------ Task material ------

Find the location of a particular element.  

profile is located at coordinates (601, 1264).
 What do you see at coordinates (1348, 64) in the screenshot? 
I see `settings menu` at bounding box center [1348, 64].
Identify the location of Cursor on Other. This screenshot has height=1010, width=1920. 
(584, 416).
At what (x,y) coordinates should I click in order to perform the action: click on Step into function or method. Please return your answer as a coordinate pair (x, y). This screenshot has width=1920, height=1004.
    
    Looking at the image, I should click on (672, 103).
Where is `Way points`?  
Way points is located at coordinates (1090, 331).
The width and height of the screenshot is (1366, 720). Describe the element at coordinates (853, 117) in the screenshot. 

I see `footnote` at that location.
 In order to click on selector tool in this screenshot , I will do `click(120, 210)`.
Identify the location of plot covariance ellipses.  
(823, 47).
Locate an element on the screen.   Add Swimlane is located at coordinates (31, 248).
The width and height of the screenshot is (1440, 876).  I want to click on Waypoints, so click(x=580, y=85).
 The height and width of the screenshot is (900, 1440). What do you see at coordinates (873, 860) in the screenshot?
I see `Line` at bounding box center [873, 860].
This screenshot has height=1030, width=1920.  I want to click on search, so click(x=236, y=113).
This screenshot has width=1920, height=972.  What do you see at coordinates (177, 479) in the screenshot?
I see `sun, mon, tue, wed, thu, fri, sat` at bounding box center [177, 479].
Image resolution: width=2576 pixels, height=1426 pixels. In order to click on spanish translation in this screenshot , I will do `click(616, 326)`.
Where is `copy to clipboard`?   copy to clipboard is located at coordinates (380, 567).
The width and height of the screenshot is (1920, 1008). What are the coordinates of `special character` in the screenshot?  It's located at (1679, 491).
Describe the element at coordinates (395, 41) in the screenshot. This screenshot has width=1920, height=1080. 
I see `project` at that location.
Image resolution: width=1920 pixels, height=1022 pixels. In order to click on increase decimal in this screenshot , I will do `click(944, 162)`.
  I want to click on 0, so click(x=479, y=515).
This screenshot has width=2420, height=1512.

------

Task: Convert the rows above into a JSON list of strings, one string per line, leaving out any blank lines.

Output for this exercise:
[
  "Find the location of a particular element.  ",
  "profile is located at coordinates (601, 1264).",
  " What do you see at coordinates (1348, 64) in the screenshot? ",
  "I see `settings menu` at bounding box center [1348, 64].",
  "Identify the location of Cursor on Other. This screenshot has height=1010, width=1920. ",
  "(584, 416).",
  "At what (x,y) coordinates should I click in order to perform the action: click on Step into function or method. Please return your answer as a coordinate pair (x, y). This screenshot has width=1920, height=1004.",
  "    Looking at the image, I should click on (672, 103).",
  "Where is `Way points`?  ",
  "Way points is located at coordinates (1090, 331).",
  "The width and height of the screenshot is (1366, 720). Describe the element at coordinates (853, 117) in the screenshot. ",
  "I see `footnote` at that location.",
  " In order to click on selector tool in this screenshot , I will do `click(120, 210)`.",
  "Identify the location of plot covariance ellipses.  ",
  "(823, 47).",
  "Locate an element on the screen.   Add Swimlane is located at coordinates (31, 248).",
  "The width and height of the screenshot is (1440, 876).  I want to click on Waypoints, so click(x=580, y=85).",
  " The height and width of the screenshot is (900, 1440). What do you see at coordinates (873, 860) in the screenshot?",
  "I see `Line` at bounding box center [873, 860].",
  "This screenshot has height=1030, width=1920.  I want to click on search, so click(x=236, y=113).",
  "This screenshot has width=1920, height=972.  What do you see at coordinates (177, 479) in the screenshot?",
  "I see `sun, mon, tue, wed, thu, fri, sat` at bounding box center [177, 479].",
  "Image resolution: width=2576 pixels, height=1426 pixels. In order to click on spanish translation in this screenshot , I will do `click(616, 326)`.",
  "Where is `copy to clipboard`?   copy to clipboard is located at coordinates (380, 567).",
  "The width and height of the screenshot is (1920, 1008). What are the coordinates of `special character` in the screenshot?  It's located at (1679, 491).",
  "Describe the element at coordinates (395, 41) in the screenshot. This screenshot has width=1920, height=1080. ",
  "I see `project` at that location.",
  "Image resolution: width=1920 pixels, height=1022 pixels. In order to click on increase decimal in this screenshot , I will do `click(944, 162)`.",
  "  I want to click on 0, so click(x=479, y=515).",
  "This screenshot has width=2420, height=1512."
]